Oddly, there are 2 special towns in Uberland named Flowrisa (denoted with the index $x$) and Beetopia (denoted with the index $y$). Flowrisa is a town where there are many strong-scent flowers, and Beetopia is another town where many bees live. In particular, Kuro will avoid any pair of towns $(u, v)$ if on the path from $u$ to $v$, he reaches Beetopia after he reached Flowrisa, since the bees will be attracted with the flower smell on Kuro’s body and sting him.
Kuro wants to know how many pair of city $(u, v)$ he can take as his route. Since he’s not really bright, he asked you to help him with this problem.
## Input
The first line contains three integers $n$, $x$ and $y$ ($1 \leq n \leq 3 \cdot 10^5$, $1 \leq x, y \leq n$, $x \ne y$) - the number of towns, index of the town Flowrisa and index of the town Beetopia, respectively.
$n - 1$ lines follow, each line contains two integers $a$ and $b$ ($1 \leq a, b \leq n$, $a \ne b$), describes a road connecting two towns $a$ and $b$.

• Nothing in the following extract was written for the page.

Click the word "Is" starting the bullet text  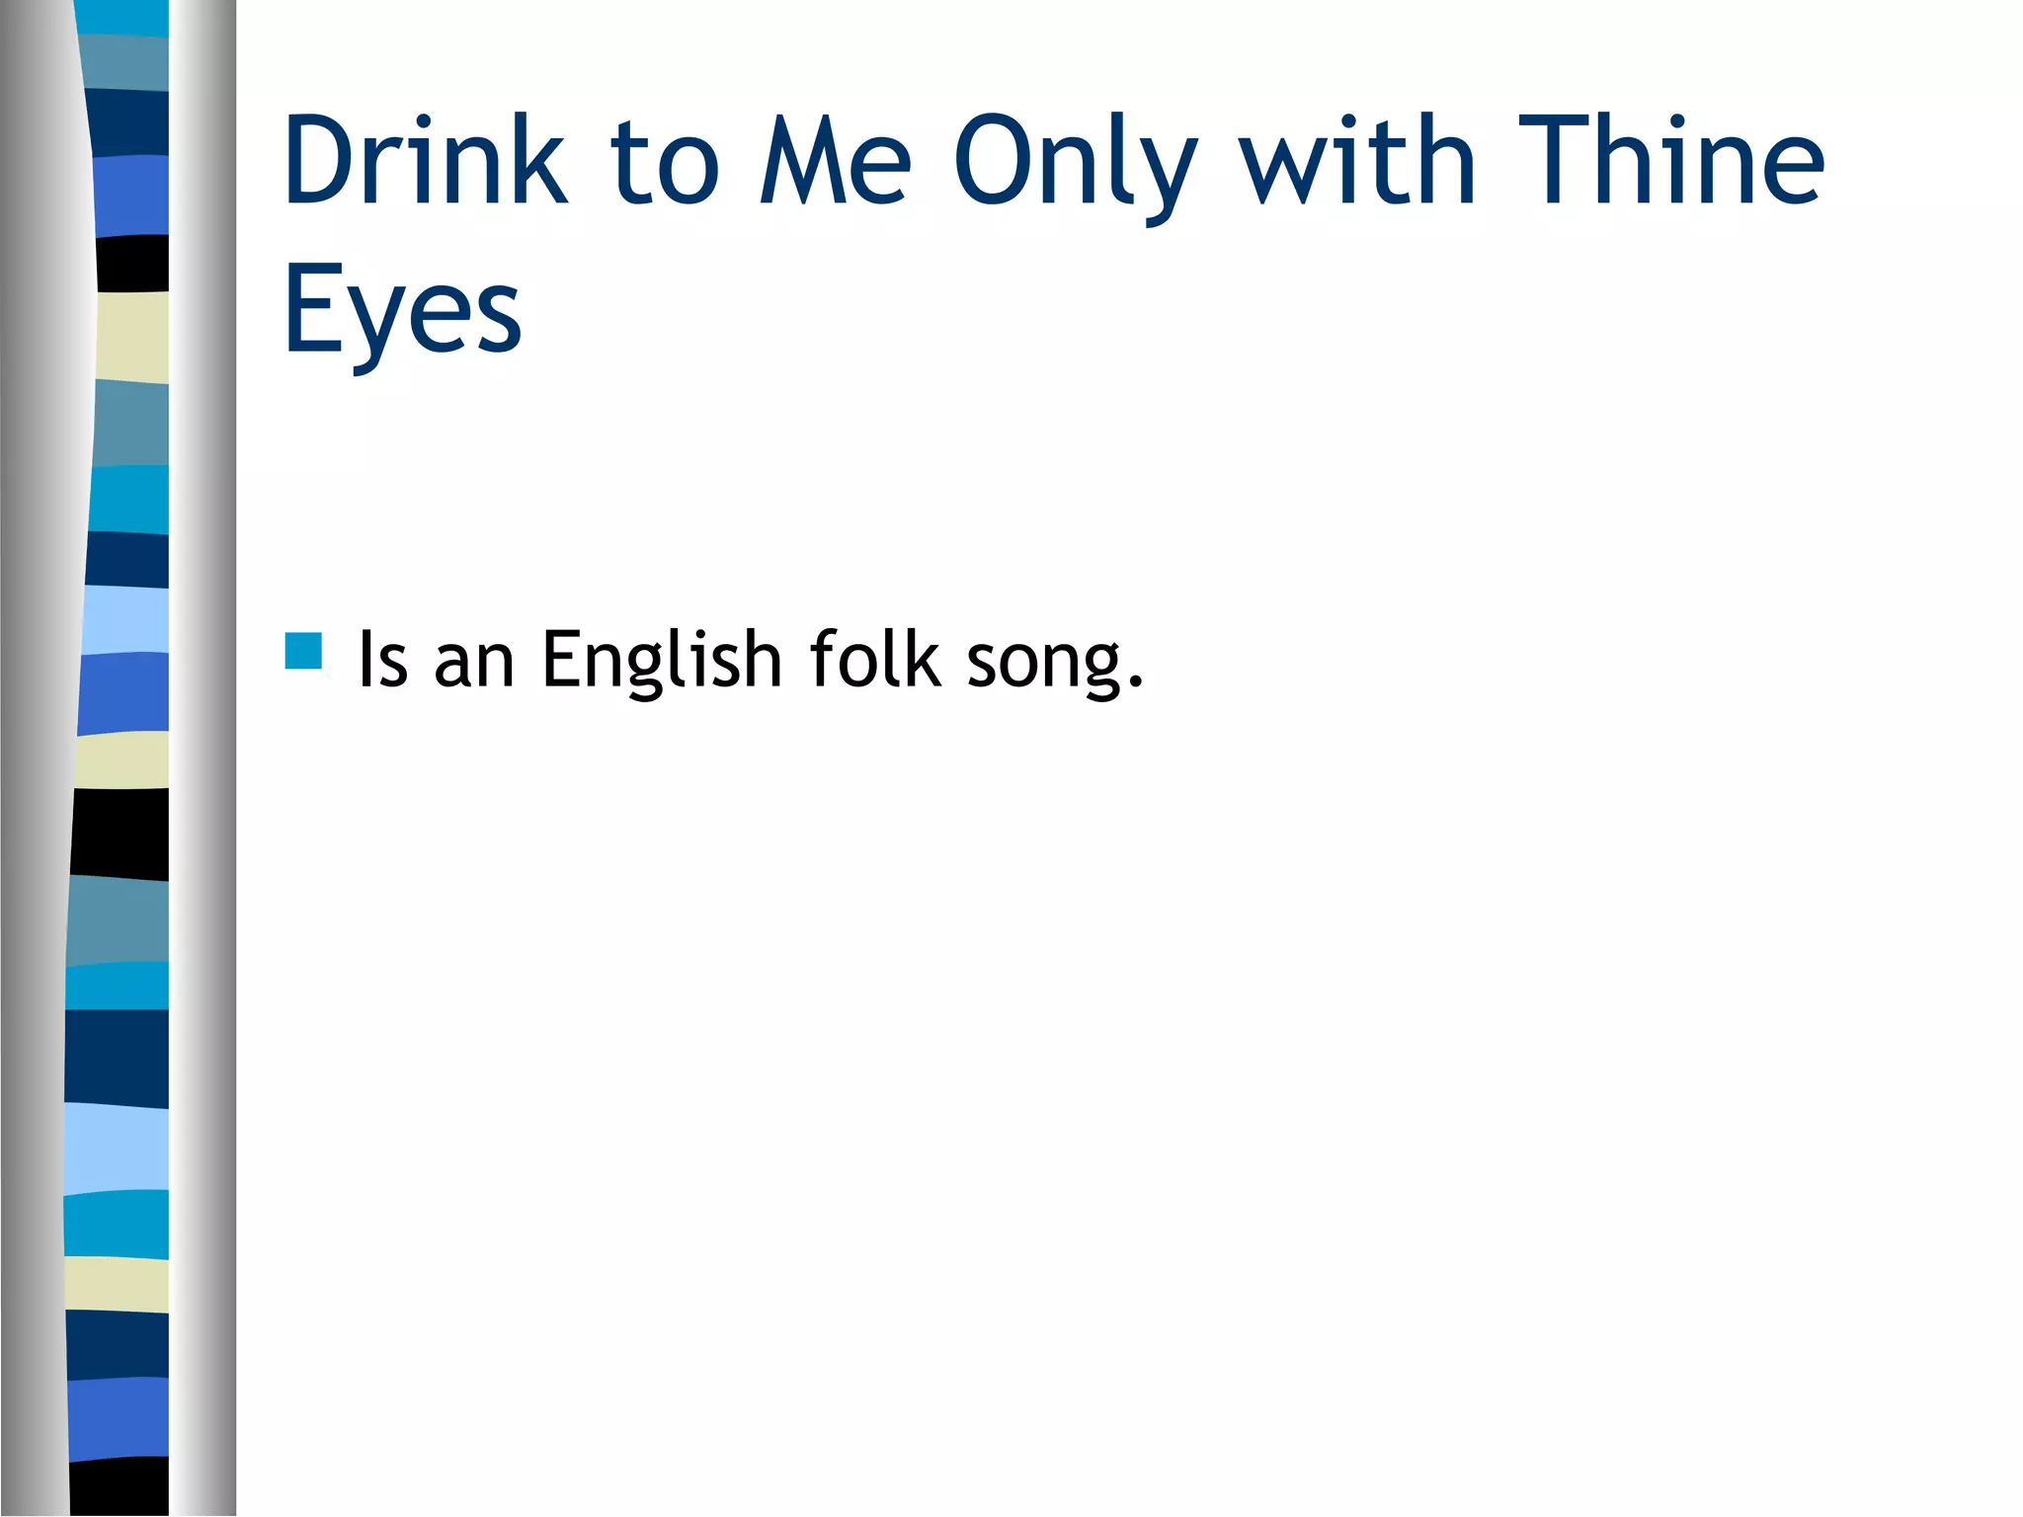(382, 660)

It is guaranteed that from each town, we can reach every other town in the city using the given roads. That is, the given map of towns and roads is a tree.
## Output
A single integer resembles the number of pair of towns $(u, v)$ that Kuro can use as his walking route.
[samples]
## Note
On the first example, Kuro can choose these pairs:
* $(1, 2)$: his route would be $1 \rightarrow 2$,
* $(2, 3)$: his route would be $2 \rightarrow 3$,
* $(3, 2)$: his route would be $3 \rightarrow 2$,
* $(2, 1)$: his route would be $2 \rightarrow 1$,
* $(3, 1)$: his route would be $3 \rightarrow 2 \rightarrow 1$.
Kuro can't choose pair $(1, 3)$ since his walking route would be $1 \rightarrow 2 \rightarrow 3$, in which Kuro visits town $1$ (Flowrisa) and then visits town $3$ (Beetopia), which is not allowed (note that pair $(3, 1)$ is still allowed because although Kuro visited Flowrisa and Beetopia, he did not visit them in that order).
On the second example, Kuro can choose the following pairs:
* $(1, 2)$: his route would be $1 \rightarrow 2$,
* $(2, 1)$: his route would be $2 \rightarrow 1$,
* $(3, 2)$: his route would be $3 \rightarrow 1 \rightarrow 2$,
* $(3, 1)$: his route would be $3 \rightarrow 1$.
Kuro 生活在一个名为 Uberland 的国家,该国有 $n$ 个城镇,编号从 $1$ 到 $n$,以及 $n - 1$ 条双向道路连接这些城镇。任意两个城镇之间都可以互相到达。每条道路连接两个城镇 $a$ 和 $b$。Kuro 热爱散步,他计划参加一场步行马拉松,他将选择一对城镇 $(u, v)$($u \ne v$),并从 $u$ 沿最短路径走到 $v$(注意 $(u, v)$ 与 $(v, u)$ 被视为不同的配对)。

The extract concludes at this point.